I ran 13.1 miles a couple of Sundays ago for fun. Or perhaps it’s more accurate to say for “fun.” It had been nine years since I’d last run a half marathon, and let me tell you, there’s a big difference between running 13 miles at age 36 and running 13 miles at age 45. Suffice to say, there was more ibuprofen involved this time around.
I was nervous about the race. Every training run I’d done, all the way up to the 12-miler two weeks before, had been what my husband optimistically calls “a character builder.” None of them was easy. Most had involved cursing and audible groaning. I didn’t feel ready. I thought about bailing on the race entirely. After all, I reasoned, I’d done the hard part; I’d done the training.
Add to that the fact that it wasn’t a great day for a race. When we awoke at 5 a.m., it was already drizzling, and by the time we left the house to drive downtown for the 7 a.m. start, the rain was falling steadily. The wind gusted upwards of 20 mph, and it was bone-chillingly damp, the kind of damp that takes up residence deep in your muscles and bones and decides to camp out there awhile.
Brad cut a hole in a giant black trash bag for me to slip over my head, and I laughed when I saw it. In nine years we’ve witnessed the invention of the Fitbit, Stinger Energy Chews, and Gel Cushioning Systems, and yet the giant black garbage bag is still the best we can do when comes to rain protection? “What is this, 1970?” I mocked as we stood in the kitchen. “I am not wearing a garbage bag.”
Fast forward one hour. I’m standing at the starting line clad in a giant black garbage bag.
The race went fine. I didn’t break any personal records, but I didn’t intend to. In spite of the wind gusts and the incessant drizzle and the squishy sneakers and the chafing you do not want me to talk about believe me, I had fun — fun without quotation marks — and it was all because of a single factor:
The spectators, the people who lined the sidewalks in the most foul weather imaginable just to encourage friends and loved ones and 10,000 smelly, trash-bag-clad strangers, made all the difference. Every time I heard my name called from the curb my heart leapt. Those smiling faces and words of encouragement from friends and strangers alike kept me going, mile after drizzly, gusty mile.
I want to remember the 2016 Lincoln Half Marathon, not just because I ran it after a nine-year hiatus, but because of what I saw and experienced along the route that day. I benefitted first-hand from the kindness of strangers: the hundreds of volunteers handing out cups of water and Gatorade; the family members holding homemade signs, markered letters bleeding in the rain; the cowbell ringers; the quiet but resolute clappers; the accordion player with his instrument sheathed in plastic; the guitar players rocking out under the gas station overhang.
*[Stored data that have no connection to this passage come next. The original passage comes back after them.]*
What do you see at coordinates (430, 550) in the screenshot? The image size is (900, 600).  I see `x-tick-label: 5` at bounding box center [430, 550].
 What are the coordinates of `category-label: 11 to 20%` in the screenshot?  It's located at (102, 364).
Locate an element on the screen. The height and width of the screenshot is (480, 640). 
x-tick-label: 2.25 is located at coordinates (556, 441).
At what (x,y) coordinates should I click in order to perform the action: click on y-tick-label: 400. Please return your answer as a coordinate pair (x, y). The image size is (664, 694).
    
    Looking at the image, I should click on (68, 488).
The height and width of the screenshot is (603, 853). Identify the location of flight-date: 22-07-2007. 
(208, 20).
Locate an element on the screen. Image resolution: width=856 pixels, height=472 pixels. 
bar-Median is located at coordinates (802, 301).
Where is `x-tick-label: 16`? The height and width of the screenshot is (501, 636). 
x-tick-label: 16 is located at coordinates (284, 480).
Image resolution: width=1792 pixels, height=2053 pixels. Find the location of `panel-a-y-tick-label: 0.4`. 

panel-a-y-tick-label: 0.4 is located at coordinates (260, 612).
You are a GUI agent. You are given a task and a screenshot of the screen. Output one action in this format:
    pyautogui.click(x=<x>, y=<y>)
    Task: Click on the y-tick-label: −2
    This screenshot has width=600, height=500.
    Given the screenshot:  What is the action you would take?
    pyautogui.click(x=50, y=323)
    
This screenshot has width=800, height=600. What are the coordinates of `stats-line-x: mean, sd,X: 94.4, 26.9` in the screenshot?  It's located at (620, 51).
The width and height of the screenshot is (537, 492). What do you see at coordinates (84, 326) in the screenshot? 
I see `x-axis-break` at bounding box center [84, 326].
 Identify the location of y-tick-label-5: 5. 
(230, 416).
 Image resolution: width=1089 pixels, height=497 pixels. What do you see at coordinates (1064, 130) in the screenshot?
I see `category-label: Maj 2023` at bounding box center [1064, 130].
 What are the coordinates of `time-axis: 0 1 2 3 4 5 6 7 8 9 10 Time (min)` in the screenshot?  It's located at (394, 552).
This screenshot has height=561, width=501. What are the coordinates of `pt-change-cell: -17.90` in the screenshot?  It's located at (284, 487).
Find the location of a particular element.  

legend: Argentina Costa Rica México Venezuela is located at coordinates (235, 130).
I want to remember them so that I can remember to be that person on the sidelines for someone else.
I don’t need to tell you that life is hard, that sometimes it all feels like one, long, never-ending, uphill marathon in the rain and the cold and the wind. But we can help make the way a tiny bit easier for the person running that hard race. Each of us is offered many opportunities to be that steady encourager on the sidelines — cheering, supporting, holding out the cup of water, running alongside.
Each of us has the chance to be the person who says to another: I see you. I see you braced against the wind. I see you struggling uphill. I see you fighting for every step. I’m yelling your name. I’m waving wildly. I believe in you. You can do this.
When I crossed the finish line that Sunday morning, a volunteer slipped a ribboned medal over my head. I was still breathing hard, wiping rainwater from my eyes, distracted and dazed and wondering where the free bagels were. Suddenly, in the midst of the confusion, I heard my name again.
“Michelle! Michelle! Congratulations! You did great!” It was the volunteer who had just slipped the medal around my neck. Her name is Tani. I’d been a guest at her book club a few months before, but in my dazed, endorphinized, bagel-focused state after the race, I hadn’t recognized her. She recognized me, though, even in spite of my drowned-rat hair. We hugged and snapped a photo with her phone right there at the finish line, both of us bedraggled and soaked to the bone. We both couldn’t stop smiling.
I had run the race, but it was the encouragers who had carried me along, right up to the very end.